The lines between folk music and electronic music get blurrier every year, thanks to robust audio editing programs arriving pre-loaded on laptops and readily accessible (read: pirate-able) software that enables endless modifications, programmable drum tracks, and other aural accessories to jazz up your bedroom project. Acoustic guitars are no longer the sole hallmark of singer/songwriters.

Chicagoan-cum-Londoner Kathryn Bint is a paragon of this “new folk” model. Under the moniker One Little Plane, she’s been making and releasing sweet, few-frills folk songs that get a gorgeous sonic assist from Kieran Hebdan (Four Tet).

Bint’s debut albumUntil was released in 2008; a little more sparse and standard in arrangement and instrumentation than forthcoming sophomore album Into The Trees.

Southcoastingspeculates that Bint’s music would have fit well into K Records’ late 90s output, and I’m of the mind that this is a pretty apt comparison. In both tone and inflection, Bint’s voice is pretty much the platonic ideal of the 90s Indie Female Vocalist, slipping in and out of focus in an appealing way, simultaneously girlish and grown – and best exemplified by Until’s “The Sunshine Kid”.

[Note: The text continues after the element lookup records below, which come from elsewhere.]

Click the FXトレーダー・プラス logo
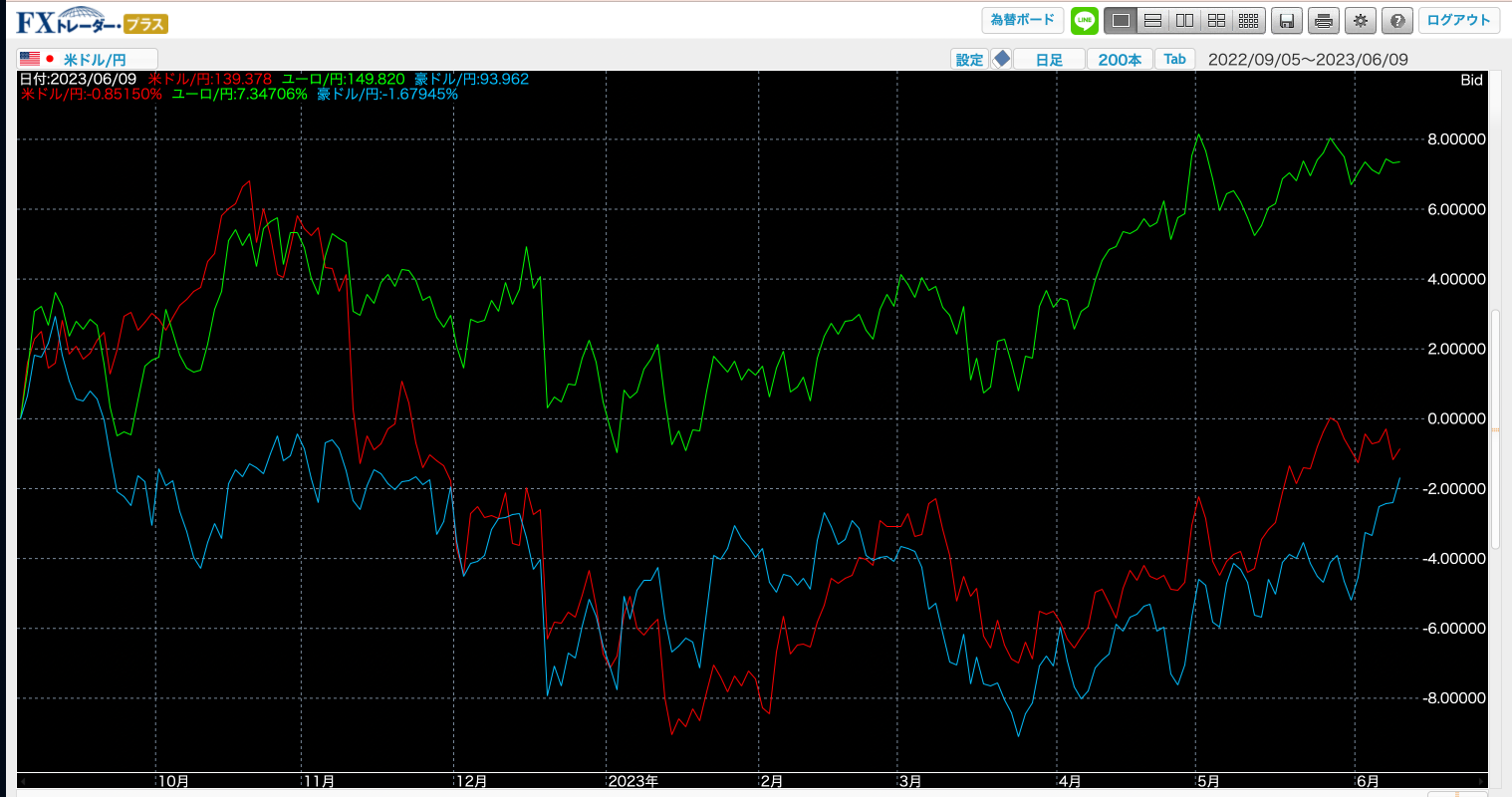The height and width of the screenshot is (797, 1512). [92, 21]
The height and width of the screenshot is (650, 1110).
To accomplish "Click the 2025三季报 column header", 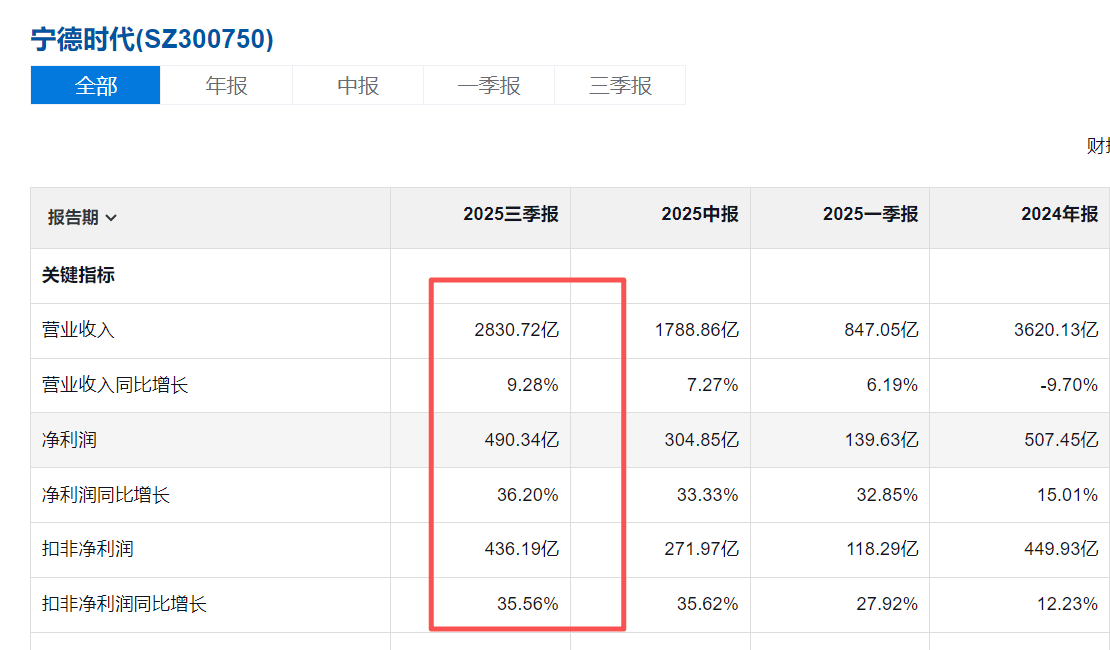I will tap(510, 214).
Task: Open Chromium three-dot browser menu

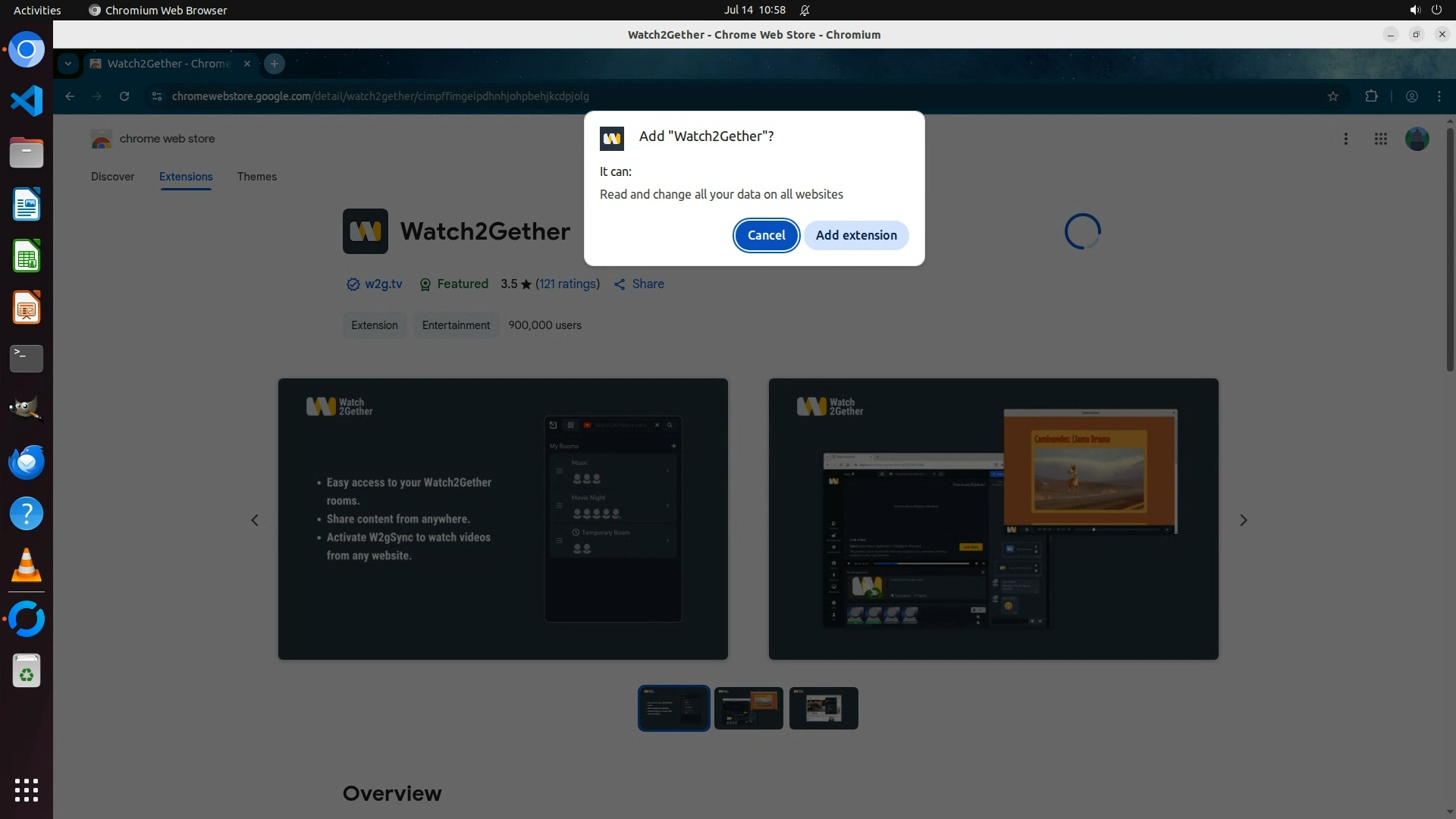Action: (x=1439, y=96)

Bint’s career is yet young: Until came out to the tune of some light-to-medium blog buzz, but she’s made a huge impression with “She Was Out In The Water”, the Hebdan-produced first release fromInto The Trees. Hebdan isn’t the only indie luminary touching this, either – that’s Radiohead’s Colin Greenwood on bass (no surprises there, since Greenwood and Hebdan run in the same circles).

“She Was Out In The Water” has a delicate touch, even though its melody skips along and dares you to keep up. It’s a song about being fully in the present and losing yourself in sensation – tasting the salt in the air, toying with risk, not thinking of much beyond the boy standing in front of you.

She Was Out In The Water by one little plane

Hebdan’s influence is pretty palpable insofar as most of Bint’s songs he’s touched (including “Water”) carry that wide-eyed, clean sound endemic to the songs Hebdan composes as Four Tet. This isn’t to say he’s the man behind the curtain, though: she’s the mastermind, merely using Hebdan’s production to embellish a set of solid songs.

“Embellish” is a funny word to use in reference to folk music, as the genre’s defining feature is typically that the music remains unadorned. But it’s a fine line that folk songs walk: in order to succeed, a folk song needs to sound simultaneously simple and complex – complex and interesting enough to make you think, “hey, I’d like to play that” and simple enough that you probably can. It’s one that Bint walks well.